Im Klartext: Es hapert nach wie vor daran, aus dem wissenschaftlichen Erfolg ein erfolgreiches Geschäftsmodell zu machen. André Hofmann, der mit seinem Verband 140 Unternehmen und Institute mit über 2 000 Mitarbeitern im Freistaat vertritt, stellte diese Diagnose schon bei seinem Amtsantritt 2013. Ebenso moniert er, dass für eine wirtschaftliche Weiterentwicklung des Biotech-Clusters, das sich rund um das Bioinnovationszentrum (Bioz) am Tatzberg in der Johannstadt befindet, der Platz fehlt. Den gibt es im Stadtteil vor allem für die Wissenschaft, wie das Zentrum für Regenerative Therapien CRTD, das Biotechnologische Zentrum der TU Dresden und das Max-Planck-Institut für molekulare Zellbiologie und Genetik. Dazu entstehen für das auf Nano-Biotechnologie spezialisierte Exzellenzforschungszentrum „B-Cube“ und den Dresdner Standort des „Deutschen Zentrums für Neurodegenerative Erkrankungen“ derzeit Neubauten. Allerdings auf einer Fläche, die ursprünglich für ein zweites Bioinnovationszentrum, also für die Wirtschaft, vorgesehen war.

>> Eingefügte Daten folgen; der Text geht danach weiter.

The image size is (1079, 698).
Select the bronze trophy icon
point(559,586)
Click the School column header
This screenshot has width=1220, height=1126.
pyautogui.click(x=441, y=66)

Denn das vor 15 Jahren gebaute Bioz, in dem Unternehmen und Forscher gemeinsam an Projekten arbeiten, ist seit Jahren rappelvoll. Für neue aus der Uni oder den Forschungsinstituten ausgegründete Unternehmen fehlen günstige Flächen, ebenso für Firmen, die vom Wissenschaftsverbund profitieren und sich deshalb in der Johannstadt niederlassen wollen. André Hofmann sieht die Stadt in der Pflicht. Große Hoffnung, dass sich an der Situation schnell etwas ändert, hat er nicht.

So bleibt die Kluft zwischen guter Forschung und deren wirtschaftlicher Verwertung in Dresden wohl auch deshalb absehbar weiter groß. „Wir haben hier weitaus mehr tolle Ergebnisse in der Wissenschaft, als die Wirtschaft aufnehmen kann“, sagt Hofmann. Schnellboot-Kommandant Martin Jung kennt da aus eigener Erfahrung Gegenmittel: Es brauche, sagt er, mehr Geld und Leute, um die jungen Gründer zu fördern. Zum Beispiel in einer Technologietransfer-Initiative, die selbstständig nach vermarktungsfähigen Technologien sucht und diese Unternehmen anbietet oder einen Kontakt vermittelt.

Biosaxony-Geschäftsführer André Hofmann hat genau für diesen Zweck schon im vergangenen Jahr die Netzwerk-Konferenz bionection ins Leben gerufen. Der Auftakt sei sehr vielversprechend gewesen, sodass es im Oktober eine zweite Auflage geben wird. Das Ziel: Schnellbooten und Tankern einen Kurzzeit-Ankerplatz zu bieten, an dem sie zueinanderfinden können.